I have a complex model that calculates the low-rank matrix and try to minimize it while training CNN. The training wrapper is the following:
def train_generalization(args, modelc, model1, model2, device, train_loader_combined, optimizer, epoches, criterion,batch_size):
for epoch in range(epoches): # loop over the dataset multiple times
running_loss = 0.0
for i, data in enumerate(train_loader_combined, 0):
input_combined,labels_combined, flag = data
labels_combined,index =torch.sort(labels_combined)
input_combined=input_combined[index]
flag = flag[index]
input_combined, labels_combined, flag = input_combined.to(device), labels_combined.to(device), flag.to(device)
optimizer.zero_grad()
Hc, outputs1 = modelc(input_combined) # domain invariant representation
Lg = criterion(outputs1, labels_combined)
Hs1, outputs2 = model1(input_combined[flag==1])
Hs2, outputs3 = model2(input_combined[flag==2])
max_iteration = 1000
if (epoch >= 2):
max_iteration = 1000
Hs = torch.cat((Hs1, Hs2), 0)
labels_Hs = torch.cat((labels_combined[flag==1], labels_combined[flag==2]), 0)
labels_Hs,index = torch.sort(labels_Hs)
Hs = Hs[index]
Q = get_Q(labels_combined, labels_combined, batch_size)

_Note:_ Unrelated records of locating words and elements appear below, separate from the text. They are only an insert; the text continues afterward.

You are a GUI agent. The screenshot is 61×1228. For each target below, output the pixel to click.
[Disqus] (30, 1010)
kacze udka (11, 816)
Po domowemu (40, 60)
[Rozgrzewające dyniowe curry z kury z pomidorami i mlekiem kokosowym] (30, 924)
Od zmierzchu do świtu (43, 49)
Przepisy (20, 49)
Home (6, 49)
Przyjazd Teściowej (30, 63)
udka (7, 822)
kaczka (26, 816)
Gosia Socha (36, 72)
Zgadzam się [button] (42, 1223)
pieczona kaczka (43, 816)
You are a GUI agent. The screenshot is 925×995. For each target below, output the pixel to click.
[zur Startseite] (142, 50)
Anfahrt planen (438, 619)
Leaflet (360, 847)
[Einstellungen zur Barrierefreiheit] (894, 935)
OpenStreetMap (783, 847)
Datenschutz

Z,ZZ,E = calculate_Z(torch.transpose(Hc,0,1),torch.transpose(Hs,0,1), Q, device, batch_size)
Lr = get_nuc_norm(Z)+ get_fib_norm(Z-Q)
Lr = Lr.to(device)
loss = Lr
loss.backward()
optimizer.step()
print(Lr)
My CNN is as the following:
def __init__(self):
super(model_gen, self).__init__()
self.conv1 = nn.Conv2d(1, 10, 5)
self.conv2 = nn.Conv2d(10, 20, 5)
self.conv2_drop = nn.Dropout2d()
self.fc1 = nn.Linear(20 * 5 * 5, 120)
self.fc2 = nn.Linear(120, 84)
self.fc3 = nn.Linear(84, 10)
def forward(self, x):
x = F.max_pool2d(F.relu(self.conv1(x)), (2, 2))
x = F.max_pool2d(F.relu(self.conv2(x)), 2)
x= self.conv2_drop(x)
x = x.view(-1, self.num_flat_features(x))
x = self.fc1(x) # matrix of 20*5*,120
x1 = self.fc2(x) # vector of 84
x2 = self.fc3(x1) # vector of 10 which are the number of classes
x4 = F.relu(x2)
For some reason, after the first iteration, the fc1 and fc2 wights gives me NAN while fc3 gives me normal weights
Can anybody direct me on how to figure out the problem?